(What the task asks): Report every line of the records below that includes the string "Vulnerabilities".

(Exercise data):
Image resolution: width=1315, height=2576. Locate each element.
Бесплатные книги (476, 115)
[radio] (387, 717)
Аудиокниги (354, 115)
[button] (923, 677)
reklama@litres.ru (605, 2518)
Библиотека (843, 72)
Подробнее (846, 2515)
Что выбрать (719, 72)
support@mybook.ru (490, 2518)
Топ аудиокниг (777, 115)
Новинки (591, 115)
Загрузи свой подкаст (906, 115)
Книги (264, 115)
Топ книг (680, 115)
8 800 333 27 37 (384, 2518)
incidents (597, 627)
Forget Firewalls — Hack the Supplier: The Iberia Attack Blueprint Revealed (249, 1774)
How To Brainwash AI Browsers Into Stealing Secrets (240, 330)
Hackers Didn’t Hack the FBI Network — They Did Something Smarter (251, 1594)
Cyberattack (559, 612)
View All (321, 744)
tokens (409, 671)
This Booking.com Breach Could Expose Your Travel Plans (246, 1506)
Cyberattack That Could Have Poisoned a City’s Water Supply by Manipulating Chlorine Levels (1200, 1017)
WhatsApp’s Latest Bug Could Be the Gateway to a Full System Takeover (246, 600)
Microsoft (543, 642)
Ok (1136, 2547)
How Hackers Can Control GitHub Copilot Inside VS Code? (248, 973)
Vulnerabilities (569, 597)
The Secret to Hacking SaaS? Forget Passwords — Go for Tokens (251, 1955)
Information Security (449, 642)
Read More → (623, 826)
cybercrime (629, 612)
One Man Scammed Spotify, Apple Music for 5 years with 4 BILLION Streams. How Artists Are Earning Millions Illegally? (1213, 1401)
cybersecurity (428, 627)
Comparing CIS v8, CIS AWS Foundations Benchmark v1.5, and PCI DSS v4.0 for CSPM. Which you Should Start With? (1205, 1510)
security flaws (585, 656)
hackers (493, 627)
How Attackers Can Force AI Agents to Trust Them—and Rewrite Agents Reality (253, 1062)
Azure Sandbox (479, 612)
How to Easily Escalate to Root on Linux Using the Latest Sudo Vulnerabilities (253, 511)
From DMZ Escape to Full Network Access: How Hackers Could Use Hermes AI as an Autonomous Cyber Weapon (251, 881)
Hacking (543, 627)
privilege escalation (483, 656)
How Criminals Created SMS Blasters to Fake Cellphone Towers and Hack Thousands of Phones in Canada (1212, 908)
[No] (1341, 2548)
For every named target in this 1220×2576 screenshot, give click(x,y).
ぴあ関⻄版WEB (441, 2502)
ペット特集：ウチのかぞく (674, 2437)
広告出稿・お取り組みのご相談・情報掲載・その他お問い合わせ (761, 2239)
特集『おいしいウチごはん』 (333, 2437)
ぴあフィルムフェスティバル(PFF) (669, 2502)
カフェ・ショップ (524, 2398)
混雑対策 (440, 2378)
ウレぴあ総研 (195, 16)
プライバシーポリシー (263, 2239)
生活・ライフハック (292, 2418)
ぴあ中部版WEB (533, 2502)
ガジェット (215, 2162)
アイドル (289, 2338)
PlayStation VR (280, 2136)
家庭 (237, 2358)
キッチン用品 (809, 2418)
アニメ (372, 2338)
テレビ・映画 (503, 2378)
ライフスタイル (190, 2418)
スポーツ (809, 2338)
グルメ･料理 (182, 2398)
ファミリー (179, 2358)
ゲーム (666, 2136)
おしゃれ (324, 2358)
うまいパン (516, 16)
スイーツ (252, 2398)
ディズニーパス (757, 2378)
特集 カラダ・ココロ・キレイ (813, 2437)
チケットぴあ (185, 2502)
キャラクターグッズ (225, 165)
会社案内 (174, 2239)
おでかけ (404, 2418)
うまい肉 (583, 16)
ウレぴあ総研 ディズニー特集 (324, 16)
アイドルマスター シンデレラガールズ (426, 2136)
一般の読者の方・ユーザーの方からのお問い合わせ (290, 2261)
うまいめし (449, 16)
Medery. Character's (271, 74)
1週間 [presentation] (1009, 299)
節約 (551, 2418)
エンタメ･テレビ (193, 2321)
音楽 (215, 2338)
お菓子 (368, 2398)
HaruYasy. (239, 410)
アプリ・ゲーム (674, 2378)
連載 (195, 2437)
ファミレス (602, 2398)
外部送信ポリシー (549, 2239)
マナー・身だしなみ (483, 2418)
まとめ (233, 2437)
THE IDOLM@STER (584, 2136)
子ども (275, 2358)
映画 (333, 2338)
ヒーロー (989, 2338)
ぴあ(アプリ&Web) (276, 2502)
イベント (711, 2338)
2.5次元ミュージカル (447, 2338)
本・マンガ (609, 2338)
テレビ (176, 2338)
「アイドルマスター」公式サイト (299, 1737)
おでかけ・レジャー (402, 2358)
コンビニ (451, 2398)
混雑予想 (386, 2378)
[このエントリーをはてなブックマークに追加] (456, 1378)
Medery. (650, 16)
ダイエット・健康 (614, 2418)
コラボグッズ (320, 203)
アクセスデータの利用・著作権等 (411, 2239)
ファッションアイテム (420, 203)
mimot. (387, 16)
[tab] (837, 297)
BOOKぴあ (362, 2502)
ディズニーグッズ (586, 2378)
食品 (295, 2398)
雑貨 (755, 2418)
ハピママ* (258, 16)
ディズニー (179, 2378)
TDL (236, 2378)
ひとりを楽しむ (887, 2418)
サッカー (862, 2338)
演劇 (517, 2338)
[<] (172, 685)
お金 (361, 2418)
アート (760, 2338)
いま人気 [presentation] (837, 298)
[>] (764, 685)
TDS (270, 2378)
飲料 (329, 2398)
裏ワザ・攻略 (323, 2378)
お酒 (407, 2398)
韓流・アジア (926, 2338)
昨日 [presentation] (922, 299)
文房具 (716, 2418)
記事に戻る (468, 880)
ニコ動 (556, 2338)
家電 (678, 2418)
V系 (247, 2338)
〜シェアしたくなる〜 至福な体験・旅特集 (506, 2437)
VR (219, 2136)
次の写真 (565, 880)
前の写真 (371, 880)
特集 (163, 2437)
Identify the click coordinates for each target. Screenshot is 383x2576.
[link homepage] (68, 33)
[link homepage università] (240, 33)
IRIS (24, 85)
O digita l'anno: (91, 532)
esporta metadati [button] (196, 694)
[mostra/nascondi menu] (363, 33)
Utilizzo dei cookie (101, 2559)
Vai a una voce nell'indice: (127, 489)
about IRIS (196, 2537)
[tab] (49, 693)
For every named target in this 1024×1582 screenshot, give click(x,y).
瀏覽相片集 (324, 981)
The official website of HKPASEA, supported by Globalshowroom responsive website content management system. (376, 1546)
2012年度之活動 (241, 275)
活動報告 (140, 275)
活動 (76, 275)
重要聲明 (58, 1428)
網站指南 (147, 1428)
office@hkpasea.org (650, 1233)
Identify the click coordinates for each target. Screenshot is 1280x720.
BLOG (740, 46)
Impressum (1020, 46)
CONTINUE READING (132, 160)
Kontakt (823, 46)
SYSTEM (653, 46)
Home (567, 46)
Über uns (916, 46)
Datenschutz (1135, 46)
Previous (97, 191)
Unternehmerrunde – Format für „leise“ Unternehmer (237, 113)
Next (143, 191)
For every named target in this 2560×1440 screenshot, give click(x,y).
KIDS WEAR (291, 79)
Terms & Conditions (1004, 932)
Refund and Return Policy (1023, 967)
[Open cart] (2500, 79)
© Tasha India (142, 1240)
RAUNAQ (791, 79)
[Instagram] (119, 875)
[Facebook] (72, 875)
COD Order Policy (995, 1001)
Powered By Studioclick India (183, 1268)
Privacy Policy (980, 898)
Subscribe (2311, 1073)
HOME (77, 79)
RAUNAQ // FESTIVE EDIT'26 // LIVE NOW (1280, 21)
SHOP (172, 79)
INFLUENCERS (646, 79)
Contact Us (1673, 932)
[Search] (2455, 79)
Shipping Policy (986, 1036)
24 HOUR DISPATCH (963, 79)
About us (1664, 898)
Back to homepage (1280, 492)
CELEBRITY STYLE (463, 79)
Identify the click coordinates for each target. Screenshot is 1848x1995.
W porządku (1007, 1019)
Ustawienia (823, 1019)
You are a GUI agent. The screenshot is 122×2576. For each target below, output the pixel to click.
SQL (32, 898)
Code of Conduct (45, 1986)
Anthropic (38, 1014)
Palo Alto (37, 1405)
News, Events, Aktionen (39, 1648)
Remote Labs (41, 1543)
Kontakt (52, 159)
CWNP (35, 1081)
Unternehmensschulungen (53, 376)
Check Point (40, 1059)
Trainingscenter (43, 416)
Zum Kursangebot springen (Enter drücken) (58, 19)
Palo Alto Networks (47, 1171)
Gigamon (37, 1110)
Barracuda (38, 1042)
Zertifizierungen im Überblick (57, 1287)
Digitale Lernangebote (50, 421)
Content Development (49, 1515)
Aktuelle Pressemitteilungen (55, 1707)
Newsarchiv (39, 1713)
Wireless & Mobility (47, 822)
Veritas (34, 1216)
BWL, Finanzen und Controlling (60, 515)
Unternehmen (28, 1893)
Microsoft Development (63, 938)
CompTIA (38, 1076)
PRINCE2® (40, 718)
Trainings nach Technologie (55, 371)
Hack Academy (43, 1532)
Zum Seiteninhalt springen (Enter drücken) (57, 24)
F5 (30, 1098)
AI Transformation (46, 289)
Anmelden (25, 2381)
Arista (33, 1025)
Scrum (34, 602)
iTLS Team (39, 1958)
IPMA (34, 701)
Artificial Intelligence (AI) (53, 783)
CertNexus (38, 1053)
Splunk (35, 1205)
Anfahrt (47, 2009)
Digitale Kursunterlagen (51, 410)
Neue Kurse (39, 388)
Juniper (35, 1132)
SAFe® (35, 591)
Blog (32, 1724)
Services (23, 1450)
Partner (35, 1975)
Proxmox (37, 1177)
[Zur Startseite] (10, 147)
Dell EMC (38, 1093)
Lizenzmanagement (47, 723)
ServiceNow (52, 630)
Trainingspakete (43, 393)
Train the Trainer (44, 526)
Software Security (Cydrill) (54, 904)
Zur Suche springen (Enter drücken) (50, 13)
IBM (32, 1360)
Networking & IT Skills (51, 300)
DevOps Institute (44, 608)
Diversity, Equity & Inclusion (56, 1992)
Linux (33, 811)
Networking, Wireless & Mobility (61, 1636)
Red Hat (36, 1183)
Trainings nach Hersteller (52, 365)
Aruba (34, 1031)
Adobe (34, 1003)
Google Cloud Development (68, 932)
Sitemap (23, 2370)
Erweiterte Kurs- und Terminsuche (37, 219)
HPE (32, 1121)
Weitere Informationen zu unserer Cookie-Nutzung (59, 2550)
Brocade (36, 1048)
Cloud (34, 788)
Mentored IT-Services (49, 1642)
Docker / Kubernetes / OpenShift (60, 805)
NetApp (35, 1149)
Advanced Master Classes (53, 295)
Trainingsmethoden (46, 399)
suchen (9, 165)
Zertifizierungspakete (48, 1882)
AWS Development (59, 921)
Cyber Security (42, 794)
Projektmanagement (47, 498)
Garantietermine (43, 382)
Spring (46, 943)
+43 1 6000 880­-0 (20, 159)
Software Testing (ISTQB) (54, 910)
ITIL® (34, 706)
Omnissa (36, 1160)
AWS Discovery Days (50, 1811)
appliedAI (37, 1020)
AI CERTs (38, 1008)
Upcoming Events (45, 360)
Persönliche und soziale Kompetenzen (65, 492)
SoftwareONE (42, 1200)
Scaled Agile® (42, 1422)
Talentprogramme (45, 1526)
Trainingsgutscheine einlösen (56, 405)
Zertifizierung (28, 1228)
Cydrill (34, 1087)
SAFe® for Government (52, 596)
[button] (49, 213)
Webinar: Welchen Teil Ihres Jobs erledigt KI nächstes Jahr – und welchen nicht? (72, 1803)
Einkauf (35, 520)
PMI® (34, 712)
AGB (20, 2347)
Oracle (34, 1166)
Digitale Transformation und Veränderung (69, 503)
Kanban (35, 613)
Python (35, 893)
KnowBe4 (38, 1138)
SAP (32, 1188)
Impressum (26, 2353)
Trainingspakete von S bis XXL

(Exercise result):
Vulnerabilities (569, 597)
How to Easily Escalate to Root on Linux Using the Latest Sudo Vulnerabilities (253, 511)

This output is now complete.